Исследуется динамическая система с непрерывным временем и непрерывным пространством состояний. Система относится к классу контурных сетей Буслаева. Контурные сети могут использоваться при моделировании трафика на сложных сетях, а также иметь другие приложения, в частности, применяться при моделировании коммуникационных систем. Рассматриваемая система содержит замкнутую последовательность контуров, каждый из которых имеет по две симметрично расположенные общие точки, называемые узлами, с соседними контурами. На каждом контуре движется с постоянной скоростью отрезок, называемый кластером. Это название объясняется тем, что в дискретном варианте транспортной модели такому отрезку соответствует группа частиц, располагающихся в соседних ячейках и перемещающихся одновременно, причем каждая частица соответствует автотранспортному средству.

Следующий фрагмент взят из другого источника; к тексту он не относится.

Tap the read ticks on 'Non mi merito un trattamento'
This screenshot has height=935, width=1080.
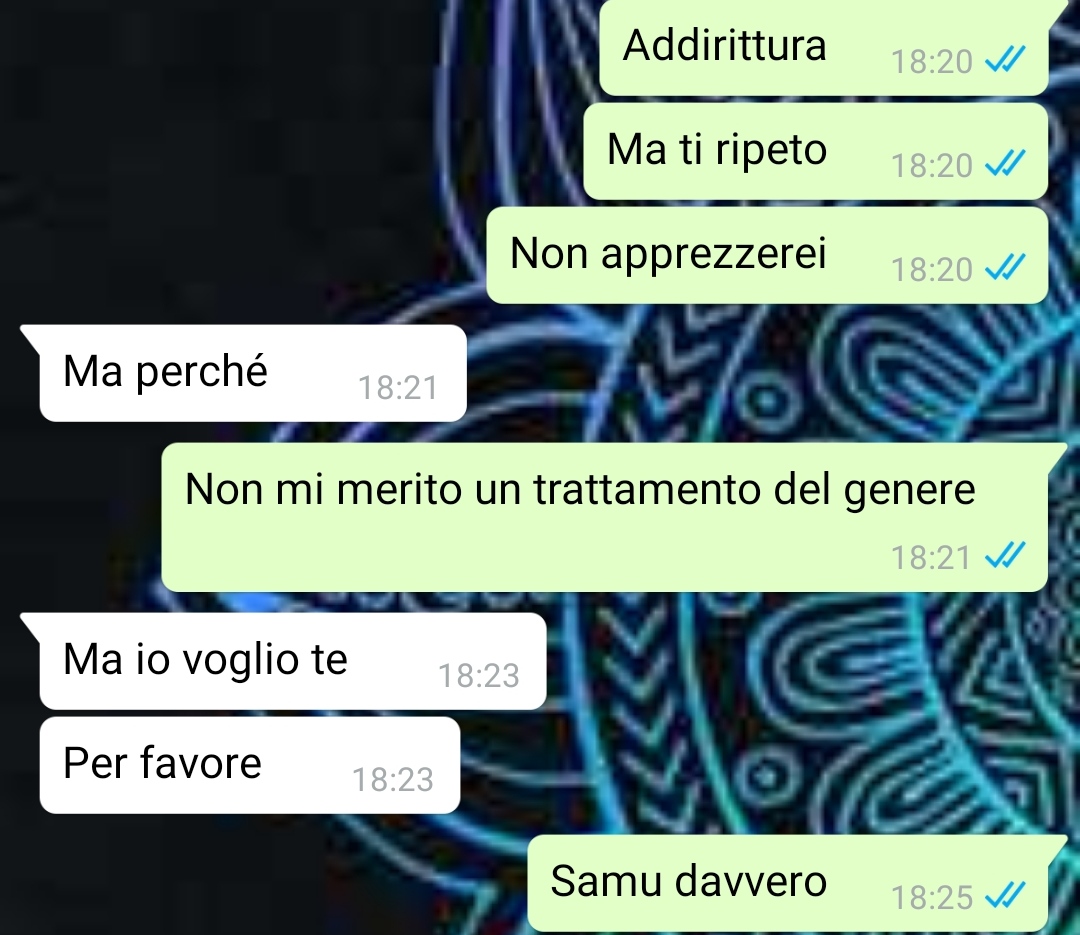click(1006, 555)
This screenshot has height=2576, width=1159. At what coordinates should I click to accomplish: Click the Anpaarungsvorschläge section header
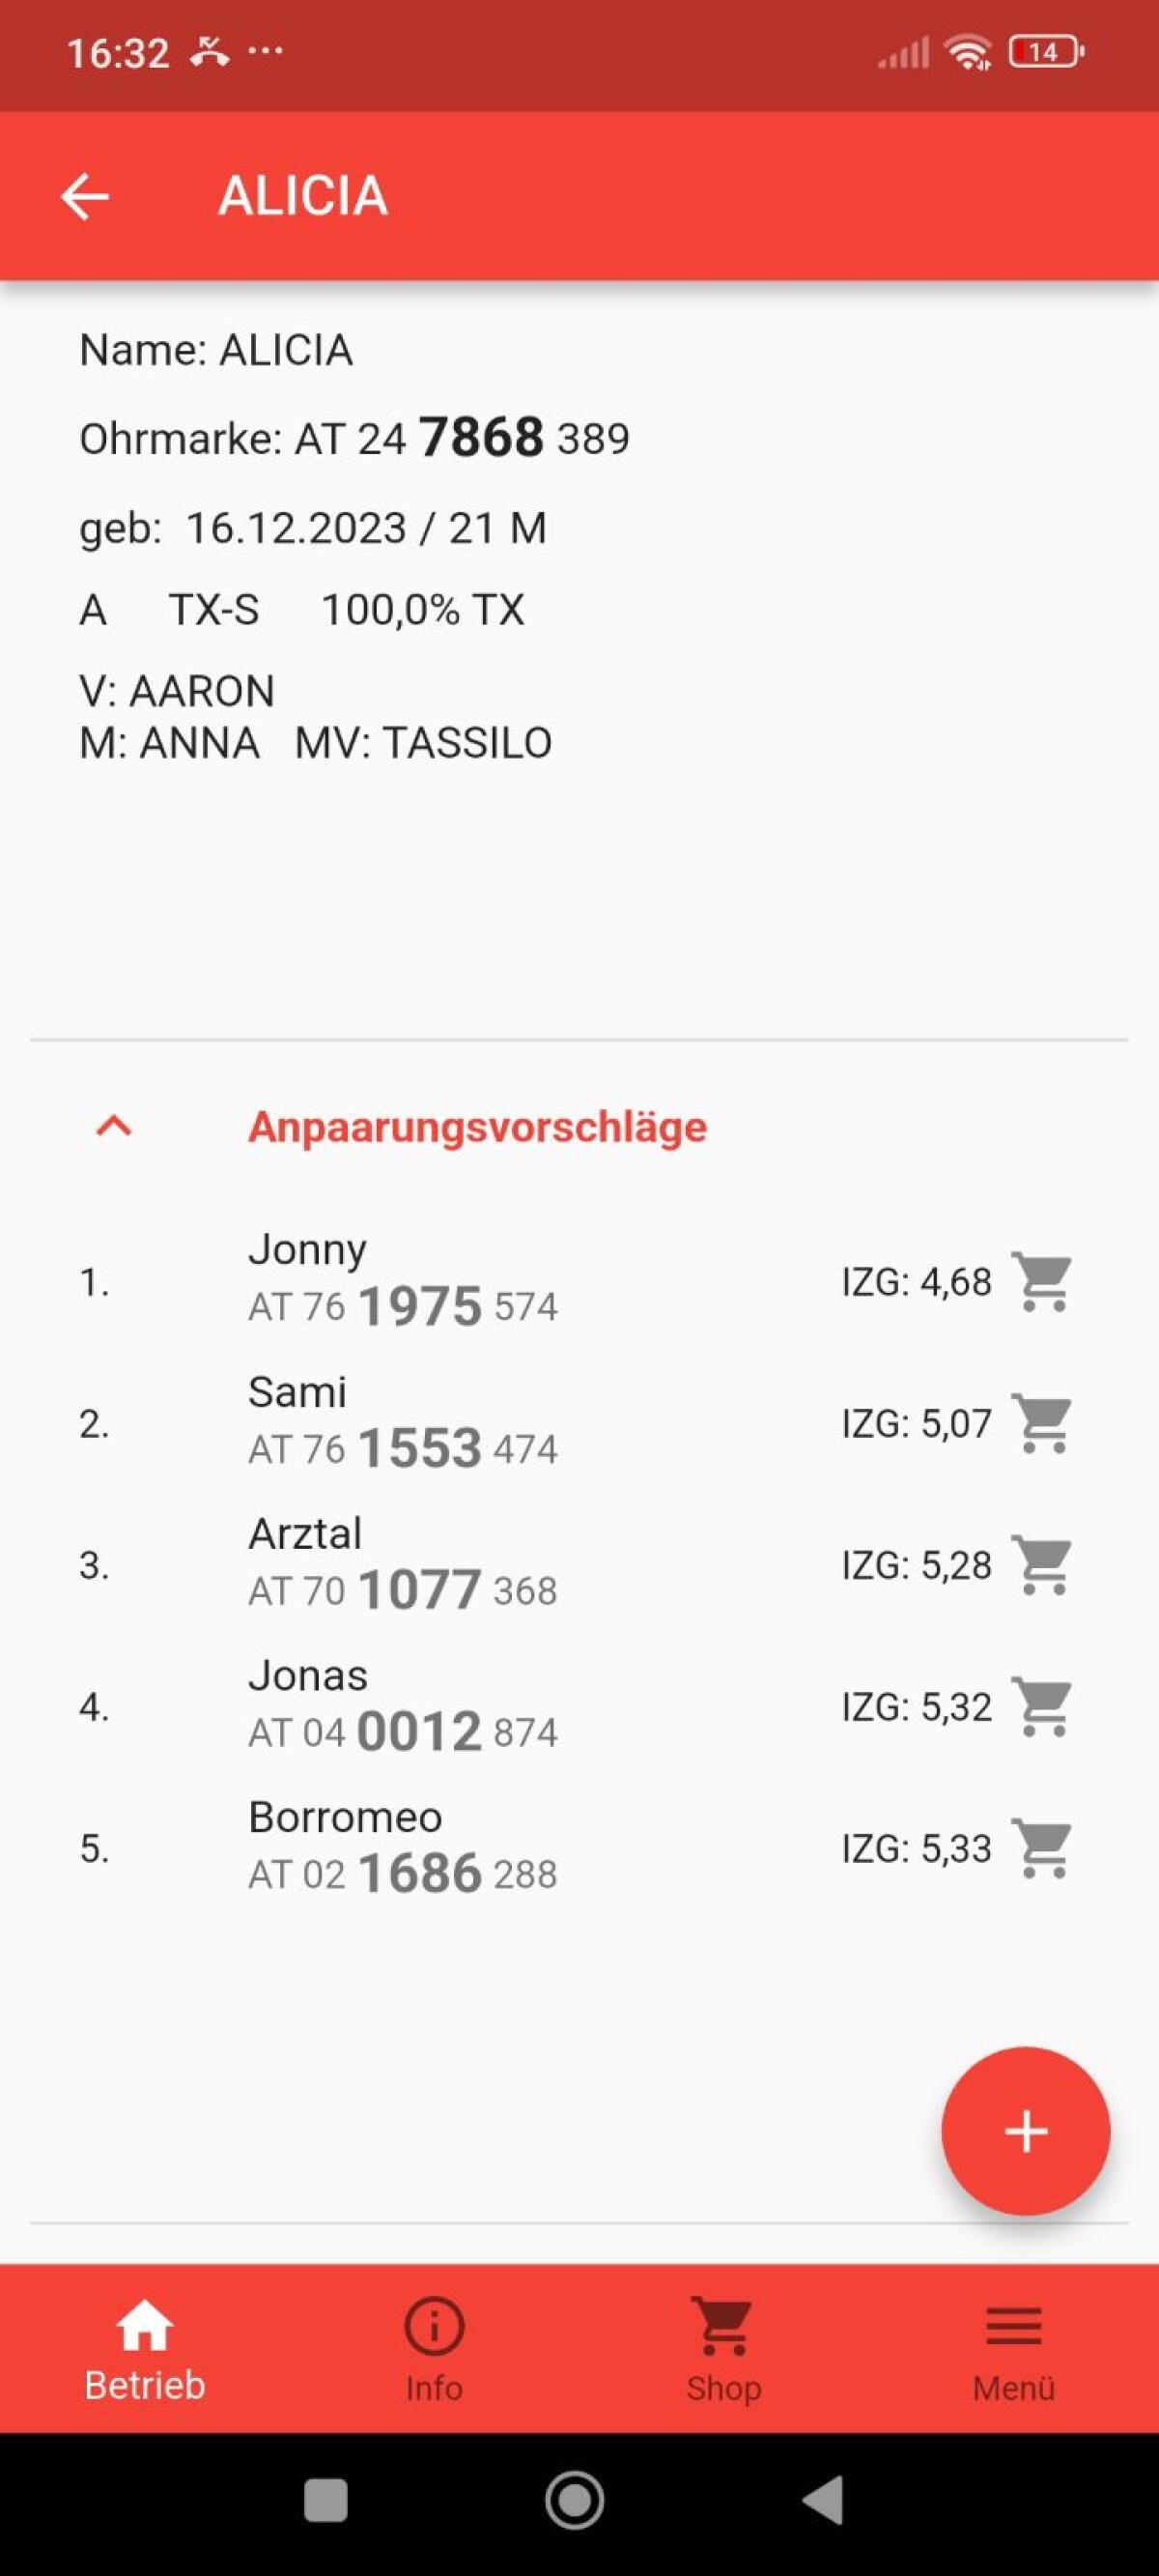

Задержки в перемещении кластеров обусловлены невозможностью одновременного прохождения двух кластеров через общий узел. Динамика системы такова, что с некоторого момента времени периодически повторяются состояния, принадлежащие некоторому множеству (предельный цикл). Каждому предельному циклу соответствуют значение средней скорости кластеров. Это значение в общем случае зависит от начального состояния. Исследуется поведение системы на предельных циклах. Получены результаты о характере поведения рассматриваемой системы на предельном цикле, о значении периода цикла, о поведении функции от состояния, называемой потенциалом задержек. Найдены возможные значения средней скорости кластеров при известных значениях числа контуров и длины кластера. Получены достаточные условия существования предельных циклов при малых длинах кластеров с наличием задержек в движении. Доказана теорема о непрерывной замкнутой цепочке контуров с длиной, равной половине длины контуров. Доказательство этой теоремы основано на сравнении поведения данной системы с поведением рассматривавшейся ранее дискретной системы, называемой бинарной замкнутой цепочкой контуров.